The second most discussed point was the inclusion of celery into the framework for async processing, but this was mostly a matter of making it easy for developer to do the right thing in terms of performance. Now that we have established that receiving the signal and then registering the async task is a common pattern, we can leave that to the users of the framework. We will still make lots of examples and leave it clear in the documentation that this is expected and encouraged. However I agree there is no need to make it part of the library.

This removes previous concerns we had about serializing certain objects, such as requests of users, so overall it makes the proposal simpler. A good day in the office.

Ergonomics of Writing the Hooks

This point was not in disagreement, we all know we want to offer a stable environment for developer to build on top of. It is just a matter of how to.

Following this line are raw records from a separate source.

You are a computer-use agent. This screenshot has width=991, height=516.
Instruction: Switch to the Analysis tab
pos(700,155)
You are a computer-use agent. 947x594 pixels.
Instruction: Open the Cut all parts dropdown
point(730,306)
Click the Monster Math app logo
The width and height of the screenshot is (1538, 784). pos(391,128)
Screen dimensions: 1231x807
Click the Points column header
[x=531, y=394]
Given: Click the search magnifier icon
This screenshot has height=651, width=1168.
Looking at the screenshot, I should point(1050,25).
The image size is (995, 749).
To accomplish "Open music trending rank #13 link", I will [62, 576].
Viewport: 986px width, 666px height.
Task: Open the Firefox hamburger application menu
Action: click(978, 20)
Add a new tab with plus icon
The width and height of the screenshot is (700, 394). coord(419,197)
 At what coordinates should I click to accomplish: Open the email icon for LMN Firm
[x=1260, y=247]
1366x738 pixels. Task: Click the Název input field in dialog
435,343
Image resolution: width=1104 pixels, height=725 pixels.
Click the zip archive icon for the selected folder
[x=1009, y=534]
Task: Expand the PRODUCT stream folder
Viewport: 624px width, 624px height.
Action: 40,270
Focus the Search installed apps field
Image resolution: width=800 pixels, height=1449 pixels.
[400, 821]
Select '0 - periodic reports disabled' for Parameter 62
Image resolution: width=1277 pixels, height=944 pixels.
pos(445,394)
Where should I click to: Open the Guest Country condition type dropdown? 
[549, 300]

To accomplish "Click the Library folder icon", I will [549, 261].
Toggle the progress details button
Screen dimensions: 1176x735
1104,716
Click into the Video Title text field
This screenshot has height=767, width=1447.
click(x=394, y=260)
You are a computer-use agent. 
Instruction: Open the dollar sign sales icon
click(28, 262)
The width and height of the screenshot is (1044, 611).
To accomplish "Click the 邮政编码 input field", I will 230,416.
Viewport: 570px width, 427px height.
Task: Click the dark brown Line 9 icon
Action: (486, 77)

I was not familiar with this, but after reading the concept I got very excited. I want to give this a big shot and see what we can do. However, given my lack of experience there I would still consider it a pilot. I hope is a successful pilot though.

Other pending work

That was the big part. Other things in my head now are:

  • Clarifications at the OEP: I will update the OEP to reflect what I just wrote here.
  • Async django views: I agree with Dave, the proposal should at least have a rough plan for when this becomes available.

On the topic of scope, we also agreed that the goal here should be to implement the architecture of the framework and start the implementation of a few key hooks.
I’m currently thinking that the candidates would be actions and filters for before and after:

  • login
  • registration
  • enrollment
  • certificate generation

This key places should be sufficient to open the door. Once that is done, we can get started on the standard python APIs project. This will allow developers to not only have a stable place to write their own extension logic, but also a stable way to access some platform objects so that the extension logic can do more interesting things.

I hope I covered everything. Thanks to all of you for all the great ideas, counterpoints and all sorts of feedback. This is making the framework a lot better than we would ever have thought.

2 Likes

Thanks for this excellent summary of our conversation!

Regarding Consumer-based contract testing, also check out this page created from a spike by a former incarnation of the edX Test Engineering team: https://openedx.atlassian.net/wiki/spaces/TE/pages/1018134699/Discovery+Consumer+Contract+Testing+with+Pact

cc: @Dawoud_Sheraz who is actively looking into Contract Testing, though he’s probably focused on contracts across services, rather than plugins.